Target: FTMO Funding

Ftmo Trailing Drawdown Explained

As an institutional trader, I've witnessed countless traders struggle to navigate the nuances of FTMO's trailing drawdown rule. It's not uncommon for even experienced traders to misinterpret or overlook crucial aspects of this regulation, ultimately leading to account closures and disappointment.

The key takeaway is that FTMO's trailing drawdown rule is designed to ensure responsible risk management by capping drawdowns at a certain percentage of the account balance. This means that as your equity grows, so does the maximum allowed drawdown, but only up to a point.

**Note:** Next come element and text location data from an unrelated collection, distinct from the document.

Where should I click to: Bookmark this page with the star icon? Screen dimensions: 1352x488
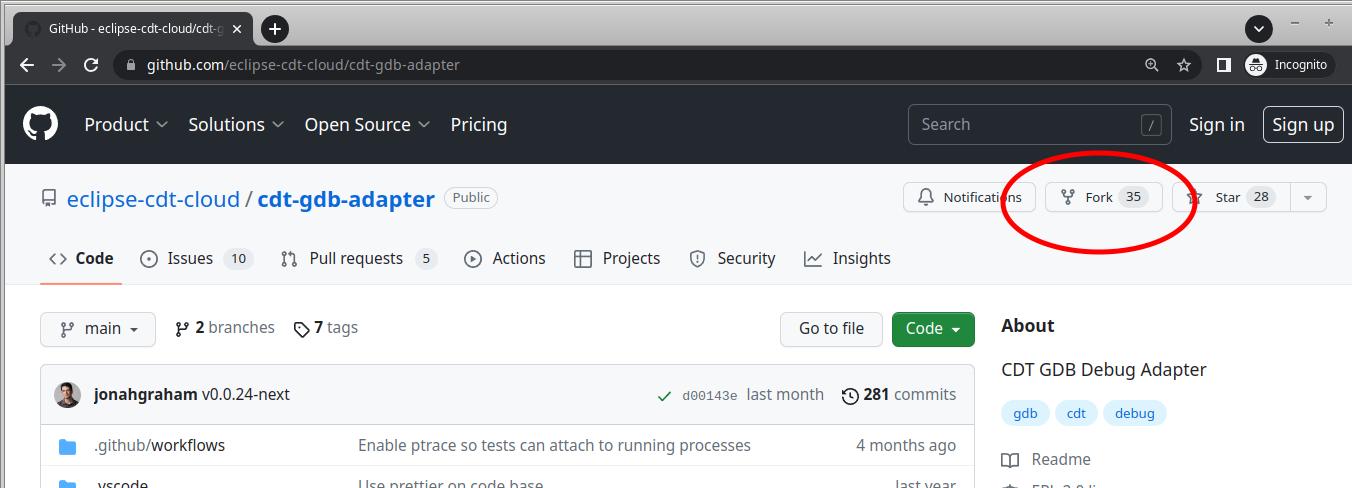tap(1184, 65)
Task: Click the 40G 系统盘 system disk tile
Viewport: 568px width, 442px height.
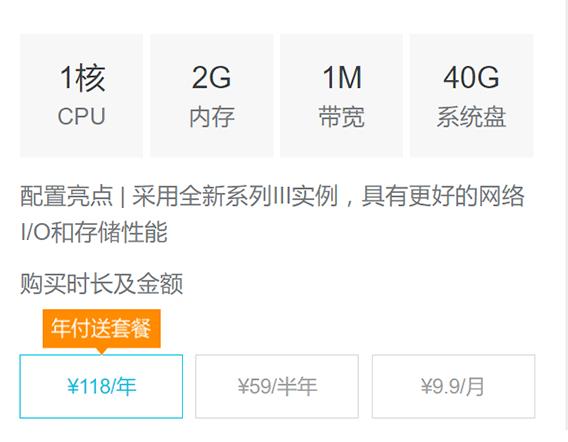Action: 471,96
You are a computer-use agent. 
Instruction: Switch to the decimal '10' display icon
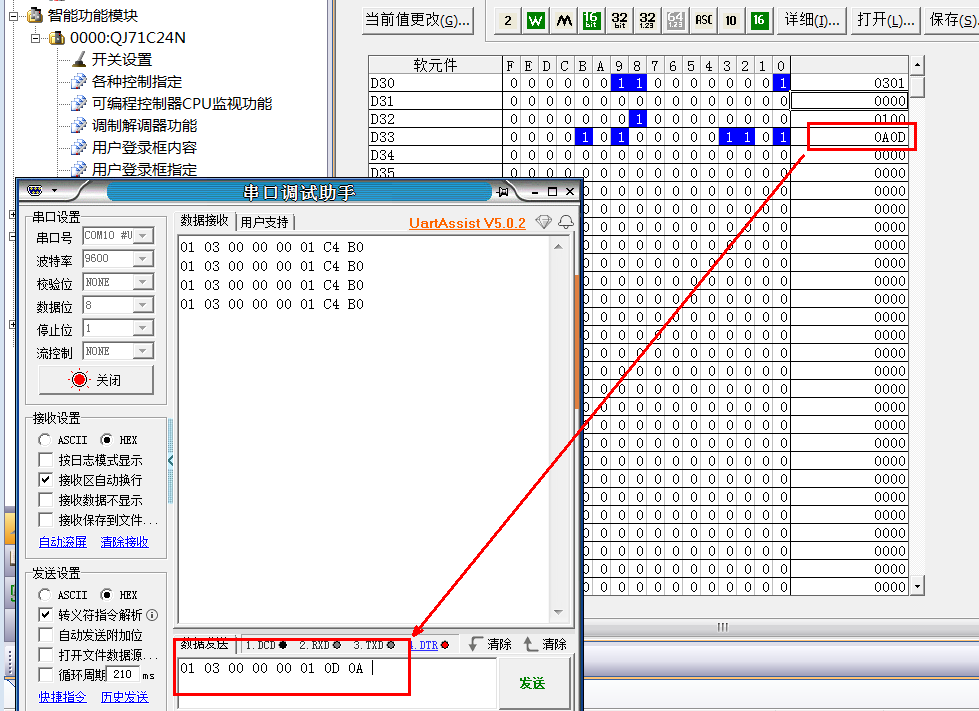pos(731,20)
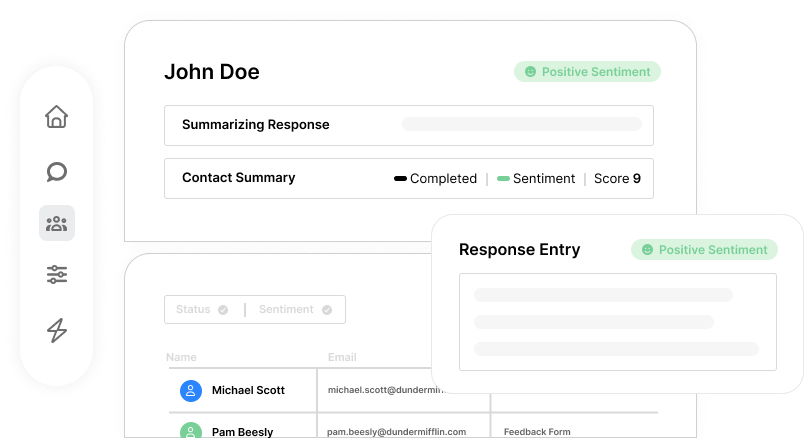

What is Trailing Drawdown?

Trailing drawdown refers to the difference between the current account balance and its peak value. It's a measure of how much an account has dropped from its highest point, expressed as a percentage.

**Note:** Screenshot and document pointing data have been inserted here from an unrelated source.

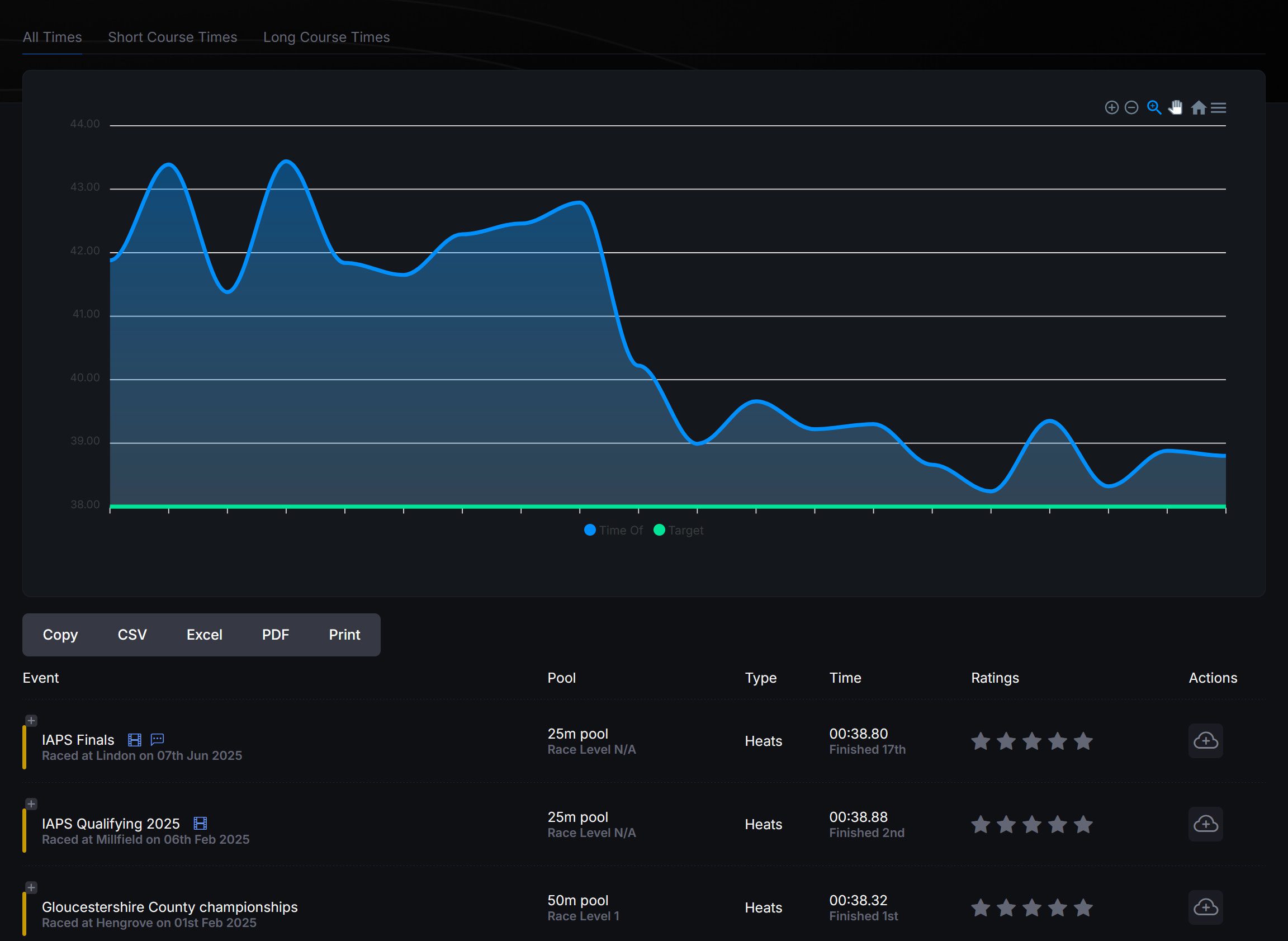Open the chart hamburger export menu

[1219, 108]
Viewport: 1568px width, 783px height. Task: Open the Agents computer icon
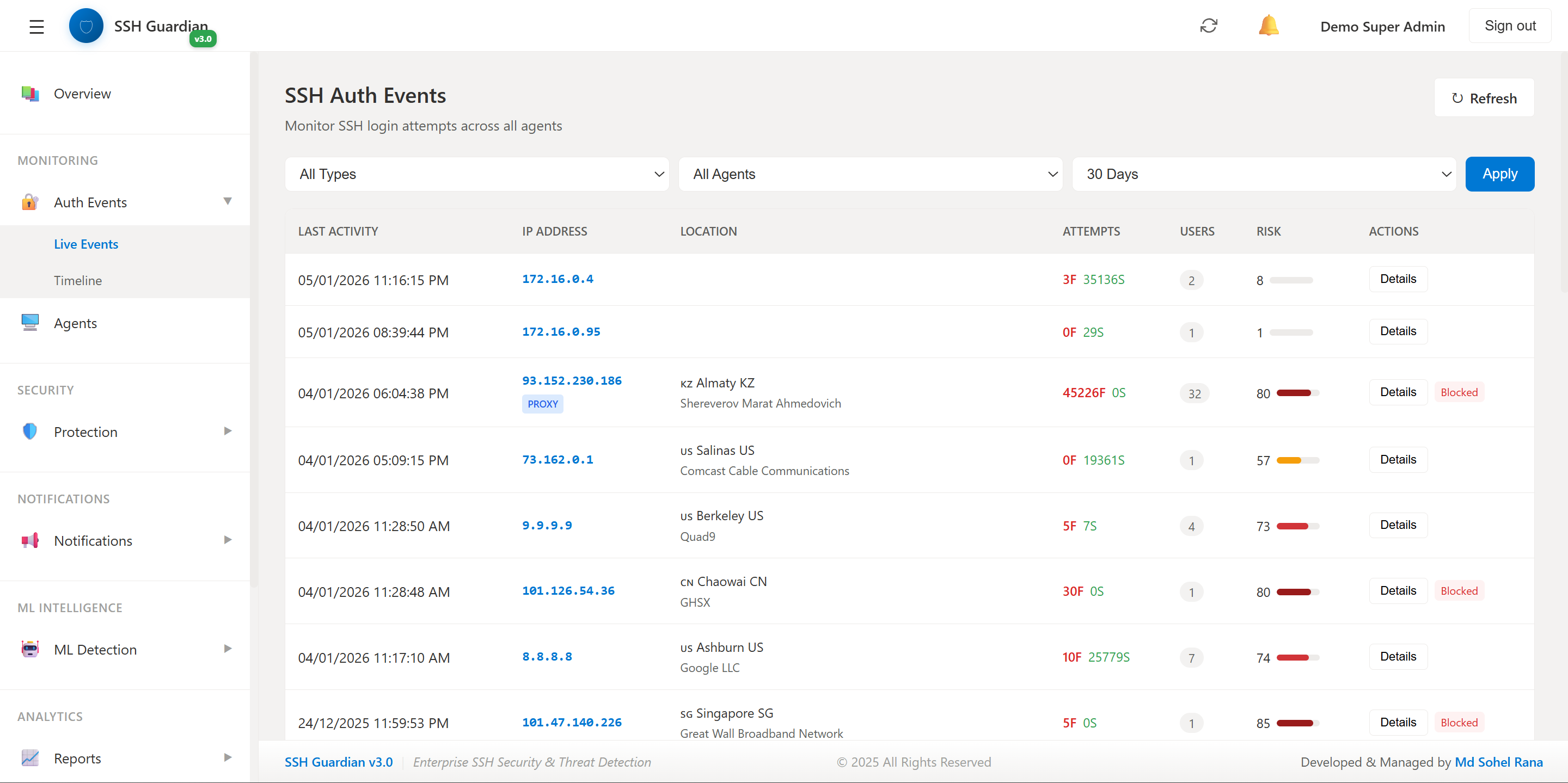(x=29, y=323)
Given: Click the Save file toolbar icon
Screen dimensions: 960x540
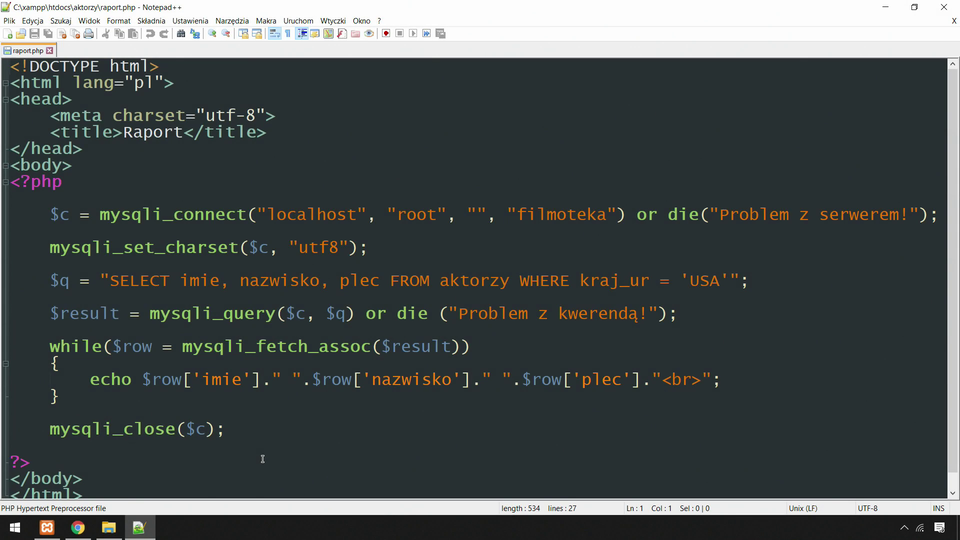Looking at the screenshot, I should click(34, 34).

For example, let's say your account starts with $10,000 and grows to $20,000. The trailing drawdown is calculated as follows:

How Does Trailing Drawdown Affect Your Trading?

The key challenge lies in understanding how FTMO's trailing drawdown rule impacts your trading strategy. As the account grows, so does the allowed maximum drawdown percentage.

Here's an example of how the trailing drawdown rule might affect your trading decisions:

Conclusion

FTMO's trailing drawdown rule is a critical aspect of their risk management strategy. By understanding how this rule affects your trading and adapting to its complexities, you'll be better equipped to navigate the challenges of FTMO and achieve success.

Remember, it's crucial to monitor your account balance and trailing drawdown closely, making adjustments as needed to ensure responsible risk management. With a solid grasp of this concept, you'll be well on your way to achieving consistent profits with FTMO.